Looking at conditional selection for the first elements only without considering the iteration, the following is possible.

// define uniq with one parameter (intended as a Vector)
template <typename T> struct uniq;

// use partial specialisation matching for when the first two elements
// are the same
template <int First, int... Remaining>
struct uniq<Vector<First, First, Remaining...>>
{
    using type = Vector<First, Remaining...>;
};

// use partial specialisation matching for when the first two elements
// are not the same
template <int First, int... Remaining>
struct uniq<Vector<First, Remaining...>>
{
    using type = Vector<First, Remaining...>;
};

// support matching of special case when the Vector is empty
template <>
struct uniq<Vector<>>
{
    using type = Vector<>;
};

// check that it works
static_assert(std::is_same_v<uniq<Vector<1, 2, 3>>::type,
                             Vector<1, 2, 3>>);
static_assert(std::is_same_v<uniq<Vector<1, 1, 2, 3>>::type,
                             Vector<1, 2, 3>>);

Vector<First, First, Remaining…> matches more than Vector<First, Remaining…> so is considered the better match, which will identify the duplicate cases.
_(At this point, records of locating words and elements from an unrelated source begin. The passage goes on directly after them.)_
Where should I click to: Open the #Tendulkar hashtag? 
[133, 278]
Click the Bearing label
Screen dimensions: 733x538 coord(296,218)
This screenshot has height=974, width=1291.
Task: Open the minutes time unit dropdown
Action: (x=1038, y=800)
Note that despite the varying number of type parameters given in template <…>, these are used in a way so that the number of type arguments for the specialization in struct uniq<…> remains the same as the number of parameters in the generalized template declaration i.e. one.

Finally with a technique for iteration and a technique for conditional selection established, they can be combined together with the building up of the result (during iteration/recursion) in an output Vector.

// define the meta-function, seeding the output as an empty vector.
template <typename Input, typename Output = Vector<>> struct uniq;

// define the partial specialization for recursion for filtering duplicates
template <int First, int... Remaining, int... Result>
struct uniq<Vector<First, First, Remaining...>, Vector<Result...>>
{
    // recurse without the duplicate first element and do not add
    // the duplicate to the result
    using type = typename uniq<Vector<First, Remaining...>, 
                               Vector<Result...>>::type;
};

// define the partial specialization for recursion when no duplicates
// need filtering
template <int First, int... Remaining, int... Result>
struct uniq<Vector<First, Remaining...>, Vector<Result...>>
{
    // recurse without the first element and add the non-duplicate
    // to the result
    using type = typename uniq<Vector<Remaining...>,
                               Vector<Result..., First>>::type;
};

// define the partial specialization to terminate the recursion by
// assigning the now built up Output to the meta-function’s resulting type
template <typename Output>
struct uniq<Vector<>, Output>
{
    // Output is Vector<Result...> built up over previous recursion
    using type = Output;
};

// check that it works
static_assert(std::is_same_v<uniq<Vector<1, 2, 2, 2, 3, 4, 4>>::type,
                             Vector<1, 2, 3, 4>>);

And that’s it! There are naturally more ways to solve this problem. This example hopes to demystify template metaprogramming by showing that there are known techniques for implementing familiar control structures at compile time. Once these are known, the problem is reduced to a familiar programming task, and the interview can be passed successfully.